Tuesday, February 14, 2017

It's a cultural thing

Wow.  Japanese litigation sounds as ambulance chasing as anything you see in America:
Twenty-eight girls and women suffering what they say are side effects from a cervical cancer vaccine that was recommended by the government demanded compensation from the state and drugmakers Monday as their trial opened at the Tokyo District Court.
The plaintiffs, ranging in age from 15 to 22, said they have experienced a wide range of health problems, including pain all over their bodies and impaired mobility, after receiving the human papillomavirus (HPV) vaccines between 2010 and 2013.
Each is demanding ¥15 million in damages.
Erina Sonoda, a 20-year-old college student, said she started to suffer strong menstrual pain after receiving the second of three recommended shots of the Cervarix vaccine, and the pain spread to other parts of her body after the third vaccination.
Due to agonizing pain, Sonoda said she has difficulty walking without a cane and often must use a wheelchair.
Have a look at the PR photo at the link, too.

I suspect that there is a strong cultural element to this.   The Japanese, for reasons not entirely clear, are extremely cautious about anything "unnatural" to do with women's reproductive health.  The prime evidence for this:  the contraceptive pill was only legalised in 1999, and its use is still startling small:
In 1999, Japan became the last industrialized country to legalize oral contraceptives (OCs).
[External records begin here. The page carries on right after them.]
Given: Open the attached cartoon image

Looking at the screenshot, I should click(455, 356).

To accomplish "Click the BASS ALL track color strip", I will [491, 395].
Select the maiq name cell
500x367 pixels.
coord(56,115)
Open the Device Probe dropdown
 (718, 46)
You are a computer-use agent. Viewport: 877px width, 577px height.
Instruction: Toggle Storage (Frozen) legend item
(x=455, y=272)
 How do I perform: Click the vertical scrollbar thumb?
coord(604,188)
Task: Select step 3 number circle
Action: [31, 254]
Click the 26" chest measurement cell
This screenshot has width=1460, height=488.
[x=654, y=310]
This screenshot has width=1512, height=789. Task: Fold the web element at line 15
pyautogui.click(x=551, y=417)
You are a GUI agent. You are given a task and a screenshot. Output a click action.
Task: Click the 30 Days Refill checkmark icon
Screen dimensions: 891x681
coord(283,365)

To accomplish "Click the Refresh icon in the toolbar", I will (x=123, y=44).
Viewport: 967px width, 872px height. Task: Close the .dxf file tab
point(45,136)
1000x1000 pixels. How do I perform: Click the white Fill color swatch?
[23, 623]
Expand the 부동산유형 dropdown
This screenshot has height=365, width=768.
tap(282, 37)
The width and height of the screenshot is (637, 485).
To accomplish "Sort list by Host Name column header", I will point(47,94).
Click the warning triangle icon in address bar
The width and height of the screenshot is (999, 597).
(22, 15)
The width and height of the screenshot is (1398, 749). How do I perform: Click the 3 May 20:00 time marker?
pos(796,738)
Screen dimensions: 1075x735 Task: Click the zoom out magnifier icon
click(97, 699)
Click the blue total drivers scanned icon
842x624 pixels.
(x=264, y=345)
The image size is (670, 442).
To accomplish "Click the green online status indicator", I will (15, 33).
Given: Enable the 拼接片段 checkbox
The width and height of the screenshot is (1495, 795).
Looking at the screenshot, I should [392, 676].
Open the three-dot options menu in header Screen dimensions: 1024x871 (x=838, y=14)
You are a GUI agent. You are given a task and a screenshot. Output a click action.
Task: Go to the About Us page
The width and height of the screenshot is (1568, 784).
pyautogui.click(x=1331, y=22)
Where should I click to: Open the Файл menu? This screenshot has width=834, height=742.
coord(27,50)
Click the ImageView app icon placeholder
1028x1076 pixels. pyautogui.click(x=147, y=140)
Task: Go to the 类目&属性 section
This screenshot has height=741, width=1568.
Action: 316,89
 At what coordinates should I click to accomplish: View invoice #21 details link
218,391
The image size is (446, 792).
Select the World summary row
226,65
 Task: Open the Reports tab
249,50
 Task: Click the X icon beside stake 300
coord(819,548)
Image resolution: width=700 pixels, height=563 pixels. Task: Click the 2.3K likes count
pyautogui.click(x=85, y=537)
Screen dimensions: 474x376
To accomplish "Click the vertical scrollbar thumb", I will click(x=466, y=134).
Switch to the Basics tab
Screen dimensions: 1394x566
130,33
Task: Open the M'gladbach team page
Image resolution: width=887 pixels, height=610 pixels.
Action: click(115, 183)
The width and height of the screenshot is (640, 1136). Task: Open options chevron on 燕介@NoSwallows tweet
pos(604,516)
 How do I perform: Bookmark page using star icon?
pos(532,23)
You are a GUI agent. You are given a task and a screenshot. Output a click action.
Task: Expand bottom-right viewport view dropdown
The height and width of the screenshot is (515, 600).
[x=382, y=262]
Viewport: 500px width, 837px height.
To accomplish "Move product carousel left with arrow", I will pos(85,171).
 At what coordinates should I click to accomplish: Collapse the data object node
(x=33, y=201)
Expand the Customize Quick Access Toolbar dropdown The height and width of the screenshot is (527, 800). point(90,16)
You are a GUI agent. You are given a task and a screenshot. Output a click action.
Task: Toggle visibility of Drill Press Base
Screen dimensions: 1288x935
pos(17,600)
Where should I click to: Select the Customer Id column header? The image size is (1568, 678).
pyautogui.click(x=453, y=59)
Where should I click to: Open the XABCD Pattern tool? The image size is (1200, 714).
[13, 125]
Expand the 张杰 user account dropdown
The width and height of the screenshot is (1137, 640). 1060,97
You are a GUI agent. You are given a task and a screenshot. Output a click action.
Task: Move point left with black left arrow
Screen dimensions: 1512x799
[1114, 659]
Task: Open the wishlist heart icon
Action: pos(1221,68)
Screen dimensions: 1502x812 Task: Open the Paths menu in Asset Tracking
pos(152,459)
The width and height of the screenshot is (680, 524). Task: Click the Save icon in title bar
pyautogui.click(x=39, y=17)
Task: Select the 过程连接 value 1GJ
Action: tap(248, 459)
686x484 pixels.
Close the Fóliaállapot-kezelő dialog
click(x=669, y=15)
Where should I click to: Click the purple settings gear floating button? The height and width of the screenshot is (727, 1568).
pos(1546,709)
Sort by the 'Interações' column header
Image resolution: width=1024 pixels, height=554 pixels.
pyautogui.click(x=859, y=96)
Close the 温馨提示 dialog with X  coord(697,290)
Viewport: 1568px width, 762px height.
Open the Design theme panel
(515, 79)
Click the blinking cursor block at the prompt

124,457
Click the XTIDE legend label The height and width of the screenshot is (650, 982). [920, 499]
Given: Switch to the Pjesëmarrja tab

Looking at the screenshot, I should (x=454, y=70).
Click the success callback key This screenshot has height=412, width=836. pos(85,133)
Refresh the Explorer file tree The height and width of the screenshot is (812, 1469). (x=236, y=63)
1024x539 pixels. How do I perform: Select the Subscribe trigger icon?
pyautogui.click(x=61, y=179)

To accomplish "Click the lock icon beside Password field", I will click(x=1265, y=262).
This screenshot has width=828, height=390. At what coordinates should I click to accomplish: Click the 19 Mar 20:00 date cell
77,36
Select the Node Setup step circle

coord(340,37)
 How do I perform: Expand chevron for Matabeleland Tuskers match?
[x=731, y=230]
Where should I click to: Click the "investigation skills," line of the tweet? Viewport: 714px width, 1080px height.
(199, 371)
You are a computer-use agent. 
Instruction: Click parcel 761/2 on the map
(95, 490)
Have contraceptive use patterns changed as a result?

An analysis of national survey data indicates that, as of 2014, prevalence of condom use and OC use was 83% and 3%, respectively, among all Japanese women aged 16 to 49. According to the UN, among married women in 2011, the proportions using OCs were 1% (Japan), 16% (U.S.), 21% (Canada), 28% (U.K.), 37% (Germany), and 41% (France). Prevalence of OC use in Japan did not significantly change following government approval.
So with this background, hysterical reaction to an injection that affects something to do with female reproduction was probably foreseeable.